Faith for Foggy Days

By

The winter of 2010 is one for the record books ~ bringing a white Christmas to many places that normally only dream of snow; it's blustery cold continuing to dump snow and ice for weeks. Many schools have been forced to call extra Snow Days and cancel classes.

Where I live, winter brings the Tule Fog (pronounced too-lee). Tule Fog is a thick ground fog that settles in California's Great Central Valley, named after the tule grass wetlands (tulares) of the Central Valley. When the fog "hits the deck" (as they say in weather talk) the schools call s Foggy Day Schedule, delaying the start of the school day until the fog lifts enough for the buses to safely make their rounds to pick up their precious cargo. There are winters when we do not see the sun for weeks!

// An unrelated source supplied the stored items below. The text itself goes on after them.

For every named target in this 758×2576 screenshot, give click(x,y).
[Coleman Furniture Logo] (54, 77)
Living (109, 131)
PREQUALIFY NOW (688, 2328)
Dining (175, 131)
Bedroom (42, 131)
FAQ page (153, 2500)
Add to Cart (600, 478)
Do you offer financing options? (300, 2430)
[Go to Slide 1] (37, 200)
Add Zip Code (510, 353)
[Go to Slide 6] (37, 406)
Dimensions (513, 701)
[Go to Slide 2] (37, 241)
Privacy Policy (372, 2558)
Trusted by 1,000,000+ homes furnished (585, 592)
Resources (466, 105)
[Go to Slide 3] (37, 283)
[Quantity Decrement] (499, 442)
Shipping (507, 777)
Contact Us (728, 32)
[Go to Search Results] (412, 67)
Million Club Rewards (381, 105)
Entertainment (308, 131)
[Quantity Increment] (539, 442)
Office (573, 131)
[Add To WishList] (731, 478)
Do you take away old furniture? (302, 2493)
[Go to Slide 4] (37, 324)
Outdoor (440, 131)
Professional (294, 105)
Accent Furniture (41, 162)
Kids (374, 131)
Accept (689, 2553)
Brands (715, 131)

I remember when our children were school age, we could almost predict if a Foggy Day Schedule would be called as we could not see the house directly across the street. Yes, Tule Fog is that bad. I have driven at night in Tule Fog and needed my window down just to see at least three yellow dotted lines ahead of me, to keep my car in my lane and on the road!

Today it is very foggy outside once again. As I watched the list of Foggy Day Schedules grow on the morning news, I thought about times in my life when my path seems foggy. Times when I can not see very far ahead because the stuff of life blocks my view. Times when I am not certain I am still on the road.

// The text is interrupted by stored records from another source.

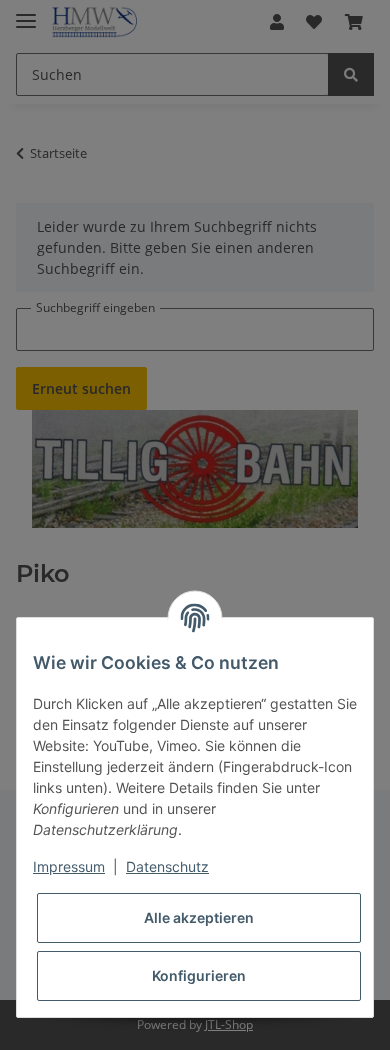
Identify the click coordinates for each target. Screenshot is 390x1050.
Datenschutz (167, 866)
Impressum (69, 866)
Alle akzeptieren (199, 917)
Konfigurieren (199, 975)
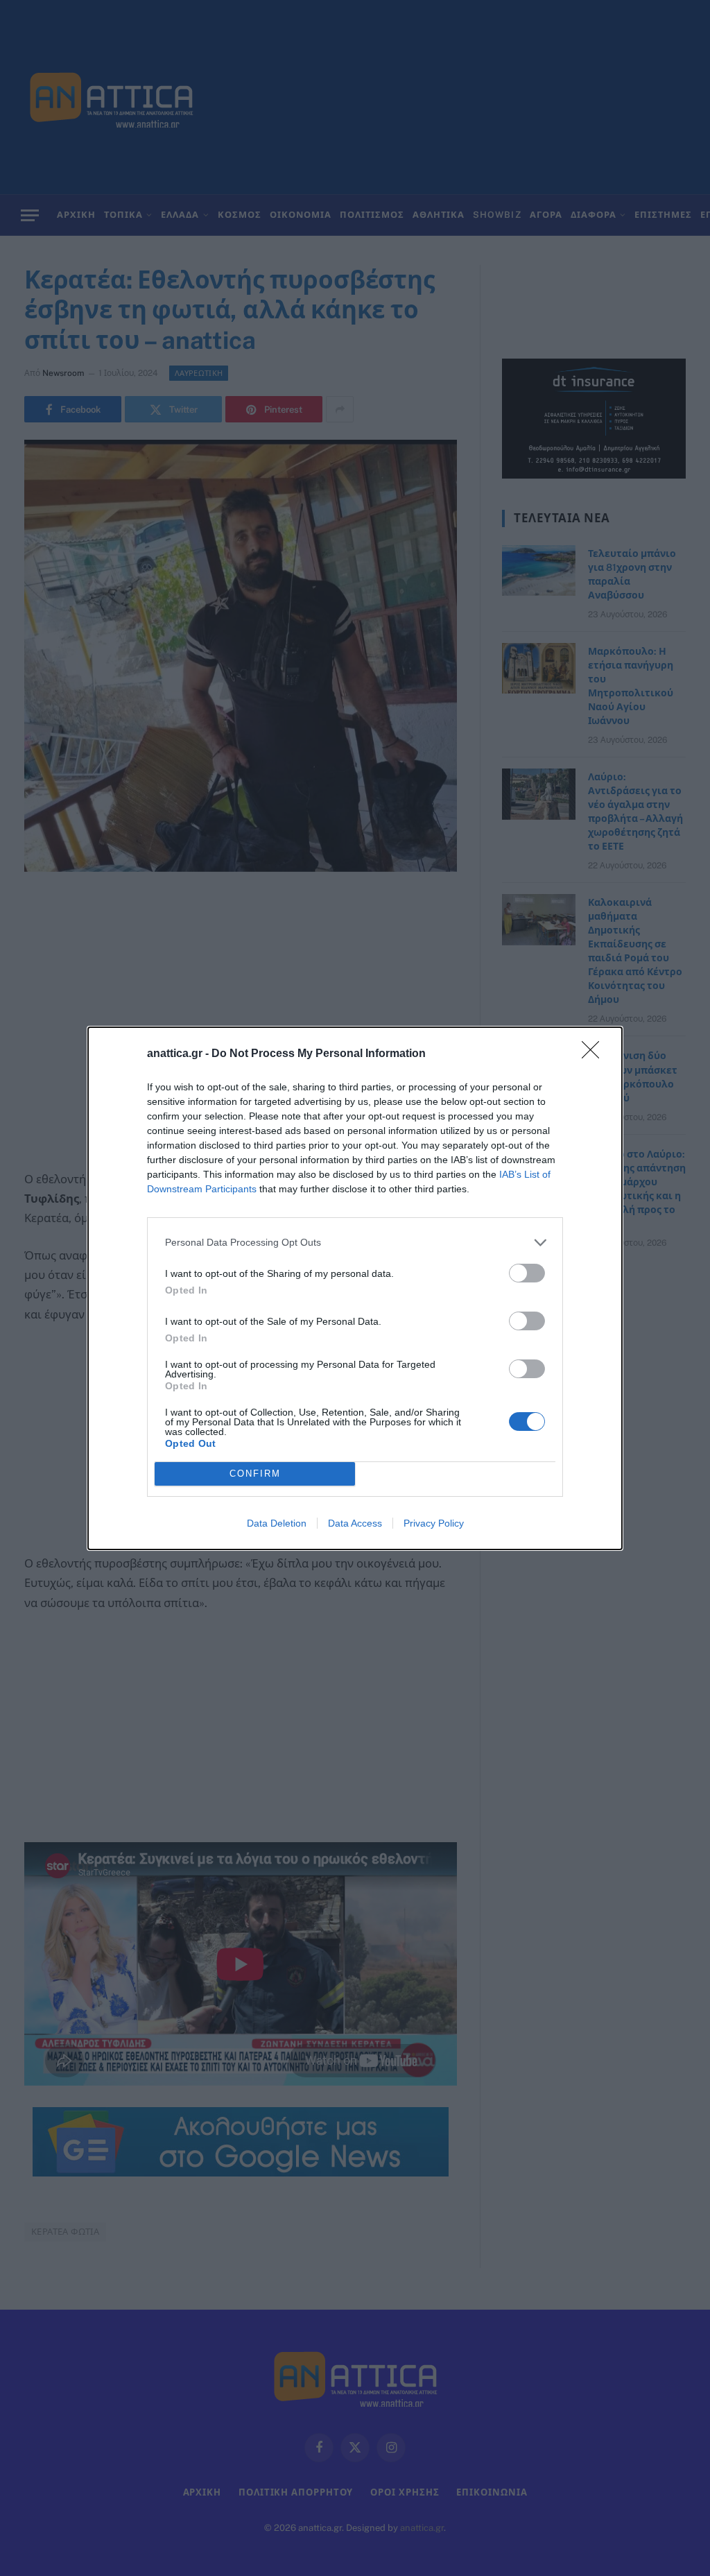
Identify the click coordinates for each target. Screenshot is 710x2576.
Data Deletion (276, 1523)
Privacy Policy (434, 1523)
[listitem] (355, 1242)
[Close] (595, 1054)
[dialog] (355, 1288)
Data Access (355, 1523)
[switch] (527, 1273)
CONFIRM (255, 1473)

These are the times when my faith grows. Those days or weeks when I cannot see the purpose, I do not feel the joy, I am unsure if I am where I should be, and life just seems like a fog. At times like this, the words in of Hebrews 11:6, become, in essence, my yellow dotted lines ~

Now faith is the assurance of things hoped for, the conviction of things not seen.

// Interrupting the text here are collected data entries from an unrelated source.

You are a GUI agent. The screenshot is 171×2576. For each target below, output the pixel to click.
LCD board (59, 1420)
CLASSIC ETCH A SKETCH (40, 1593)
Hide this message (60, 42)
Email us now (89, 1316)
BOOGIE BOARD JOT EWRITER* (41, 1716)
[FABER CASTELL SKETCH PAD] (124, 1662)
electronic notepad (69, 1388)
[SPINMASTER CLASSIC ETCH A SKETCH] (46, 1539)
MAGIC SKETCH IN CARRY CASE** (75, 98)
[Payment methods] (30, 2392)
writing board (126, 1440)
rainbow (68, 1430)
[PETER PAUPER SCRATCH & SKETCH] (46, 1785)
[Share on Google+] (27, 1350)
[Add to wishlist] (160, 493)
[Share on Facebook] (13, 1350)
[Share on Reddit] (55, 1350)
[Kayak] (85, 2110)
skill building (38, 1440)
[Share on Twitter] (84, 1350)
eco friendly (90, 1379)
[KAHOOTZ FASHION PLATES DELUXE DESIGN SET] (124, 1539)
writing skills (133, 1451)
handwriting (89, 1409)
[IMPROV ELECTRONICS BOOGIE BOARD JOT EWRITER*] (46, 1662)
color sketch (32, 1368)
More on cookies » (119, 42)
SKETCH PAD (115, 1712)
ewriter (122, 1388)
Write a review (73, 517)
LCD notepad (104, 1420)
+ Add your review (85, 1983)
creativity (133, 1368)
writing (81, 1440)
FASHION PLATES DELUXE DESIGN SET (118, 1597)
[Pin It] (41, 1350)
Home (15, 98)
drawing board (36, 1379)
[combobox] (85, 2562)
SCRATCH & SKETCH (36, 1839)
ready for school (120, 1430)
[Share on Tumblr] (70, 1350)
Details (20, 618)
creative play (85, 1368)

The foggy days of life are when my faith is stretched to not trust in what is seen or felt, but on what is hoped for and what is known to be true. I have walked enough foggy roads in life to know that my faith in God is not a product of His willingness to clear out the fog or to create the life which I desire. No, my faith is rooted in my belief that His will cannot take me where His grace cannot keep me. It is a faith that knows, even in the Foggy Day Schedules of life, He will illuminate for me a path through the fog, to fulfill His purposes.